**TEXT SEGMENT**
┄┄┄┄┄┄

Jeffrey Madoff: We share that. I have the same. And it's interesting because it goes hand in glove with your concept of there's two sales, and the first sale has to be to yourself. And to me, If you have sold yourself, you're on the passion road. Because then it's something that you really wanna do and that you will undertake despite the challenges. When I was seeing this play, it's actually auditions, auditions for my play when we were in London. And this has happened in Chicago, it happened in Pennsylvania, it happened in New York, all the different auditions we held and so on. And I thought about, wow, these people, against all odds, statistically, they are really dealing in lottery world. But they're compelled to do this. And I'm so, I have so much gratitude for the fact that they do because the joy or thought that their work gets from others.
And I know from like seeing audience responses to Personality. One of the reasons I wanted to do a play was, and I didn't know what the story was going to be, and I didn't know I wanted to do a play until I met Lloyd. And then everything changed. That wasn't part of my to-do list, but it happened. And when I'm asked, which I've been asked many times, oh, is this a passion project or is this a commercial project? And my answer is yes. It's both. You don't have to choose. And you know, money is the fuel that drives things, allows you to drive things forward. So it's a business. But am I passionate about what I'm doing? Yeah.
And I have never seen an entertainer of any sort, whether it's a dancer, a musician, an actor, whatever, that I didn't think was, how can I say this? Their passion for what they were doing was clear, and they happened to be at that crossroads. If it's not a product of nepotism, they happened to be at that crossroads where their talent and the application of that gave them the opportunity to bring that to fruition in front of other people that could help finance their efforts by getting booked. I'm sure Meryl Streep was not a great business person, but she was a staggering talent who I am sure brought passion to everything she did, or at least most things she did. And I think that a life without passion is a life that is not well lived.

┄┄┄┄┄┄

**Word and element locating data**

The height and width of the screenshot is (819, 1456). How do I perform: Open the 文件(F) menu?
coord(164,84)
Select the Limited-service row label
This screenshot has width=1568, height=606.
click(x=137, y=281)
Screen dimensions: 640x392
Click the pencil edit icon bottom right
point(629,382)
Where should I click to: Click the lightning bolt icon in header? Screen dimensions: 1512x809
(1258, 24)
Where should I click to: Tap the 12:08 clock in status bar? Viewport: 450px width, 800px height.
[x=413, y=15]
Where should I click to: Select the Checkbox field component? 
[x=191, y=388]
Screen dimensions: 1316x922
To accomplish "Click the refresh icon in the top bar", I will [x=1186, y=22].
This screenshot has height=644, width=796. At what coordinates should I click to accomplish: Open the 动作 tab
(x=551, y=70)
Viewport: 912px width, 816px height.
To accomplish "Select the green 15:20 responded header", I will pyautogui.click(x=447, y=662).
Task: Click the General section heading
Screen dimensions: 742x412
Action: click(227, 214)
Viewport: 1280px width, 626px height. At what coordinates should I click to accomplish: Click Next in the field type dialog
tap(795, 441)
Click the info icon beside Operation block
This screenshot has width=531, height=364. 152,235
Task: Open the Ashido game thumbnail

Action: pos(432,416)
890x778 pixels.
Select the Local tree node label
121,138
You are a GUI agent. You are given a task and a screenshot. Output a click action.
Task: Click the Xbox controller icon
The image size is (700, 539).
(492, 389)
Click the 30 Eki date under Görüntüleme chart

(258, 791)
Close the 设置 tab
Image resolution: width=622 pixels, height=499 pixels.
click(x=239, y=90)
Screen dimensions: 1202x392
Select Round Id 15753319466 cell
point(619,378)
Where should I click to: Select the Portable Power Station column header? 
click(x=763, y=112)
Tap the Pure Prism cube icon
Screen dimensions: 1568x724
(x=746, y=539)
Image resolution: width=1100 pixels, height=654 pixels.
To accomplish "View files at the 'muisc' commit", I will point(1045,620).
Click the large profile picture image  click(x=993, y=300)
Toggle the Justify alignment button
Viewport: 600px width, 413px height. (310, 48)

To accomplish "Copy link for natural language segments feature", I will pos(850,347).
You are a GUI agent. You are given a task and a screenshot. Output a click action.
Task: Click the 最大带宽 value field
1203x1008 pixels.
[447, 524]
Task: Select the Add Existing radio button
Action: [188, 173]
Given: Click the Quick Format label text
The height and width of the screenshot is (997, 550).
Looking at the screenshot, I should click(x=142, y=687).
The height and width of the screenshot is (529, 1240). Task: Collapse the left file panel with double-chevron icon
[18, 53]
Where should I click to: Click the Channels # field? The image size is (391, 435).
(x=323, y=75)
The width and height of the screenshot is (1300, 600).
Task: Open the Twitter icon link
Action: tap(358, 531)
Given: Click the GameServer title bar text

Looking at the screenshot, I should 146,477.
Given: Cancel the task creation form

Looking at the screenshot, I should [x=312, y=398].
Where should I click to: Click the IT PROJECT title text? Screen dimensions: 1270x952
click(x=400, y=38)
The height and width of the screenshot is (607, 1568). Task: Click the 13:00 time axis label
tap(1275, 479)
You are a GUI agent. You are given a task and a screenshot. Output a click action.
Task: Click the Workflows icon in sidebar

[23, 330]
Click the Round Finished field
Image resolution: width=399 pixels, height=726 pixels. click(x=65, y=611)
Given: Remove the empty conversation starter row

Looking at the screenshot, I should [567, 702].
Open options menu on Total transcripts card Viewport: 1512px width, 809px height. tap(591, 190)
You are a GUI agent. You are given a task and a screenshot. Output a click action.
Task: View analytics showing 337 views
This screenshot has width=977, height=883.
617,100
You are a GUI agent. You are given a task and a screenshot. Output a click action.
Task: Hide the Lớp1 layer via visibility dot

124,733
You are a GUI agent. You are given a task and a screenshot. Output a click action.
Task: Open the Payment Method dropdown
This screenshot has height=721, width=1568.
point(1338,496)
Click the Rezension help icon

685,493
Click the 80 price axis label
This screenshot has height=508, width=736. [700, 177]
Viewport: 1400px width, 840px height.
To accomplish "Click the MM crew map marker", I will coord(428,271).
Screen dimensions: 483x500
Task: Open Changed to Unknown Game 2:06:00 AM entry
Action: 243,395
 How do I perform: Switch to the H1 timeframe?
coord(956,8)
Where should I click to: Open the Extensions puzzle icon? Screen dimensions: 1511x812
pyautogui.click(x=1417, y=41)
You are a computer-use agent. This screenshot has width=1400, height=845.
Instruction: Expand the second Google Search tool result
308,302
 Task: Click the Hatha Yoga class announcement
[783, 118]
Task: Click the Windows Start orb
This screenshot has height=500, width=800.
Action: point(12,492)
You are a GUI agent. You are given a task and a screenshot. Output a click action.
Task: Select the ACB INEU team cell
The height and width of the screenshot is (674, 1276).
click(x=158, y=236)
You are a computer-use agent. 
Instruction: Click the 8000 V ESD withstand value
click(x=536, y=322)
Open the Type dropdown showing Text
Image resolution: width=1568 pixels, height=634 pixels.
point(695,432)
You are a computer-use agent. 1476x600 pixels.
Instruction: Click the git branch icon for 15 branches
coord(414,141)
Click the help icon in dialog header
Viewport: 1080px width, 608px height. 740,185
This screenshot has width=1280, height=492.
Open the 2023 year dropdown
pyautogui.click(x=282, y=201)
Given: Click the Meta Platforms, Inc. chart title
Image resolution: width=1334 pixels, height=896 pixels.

┄┄┄┄┄┄

From the passage on passion and work, output everything from "And I have never" down to "not well lived.", copied word for word.

**FULL SOLUTION**
And I have never seen an entertainer of any sort, whether it's a dancer, a musician, an actor, whatever, that I didn't think was, how can I say this? Their passion for what they were doing was clear, and they happened to be at that crossroads. If it's not a product of nepotism, they happened to be at that crossroads where their talent and the application of that gave them the opportunity to bring that to fruition in front of other people that could help finance their efforts by getting booked. I'm sure Meryl Streep was not a great business person, but she was a staggering talent who I am sure brought passion to everything she did, or at least most things she did. And I think that a life without passion is a life that is not well lived.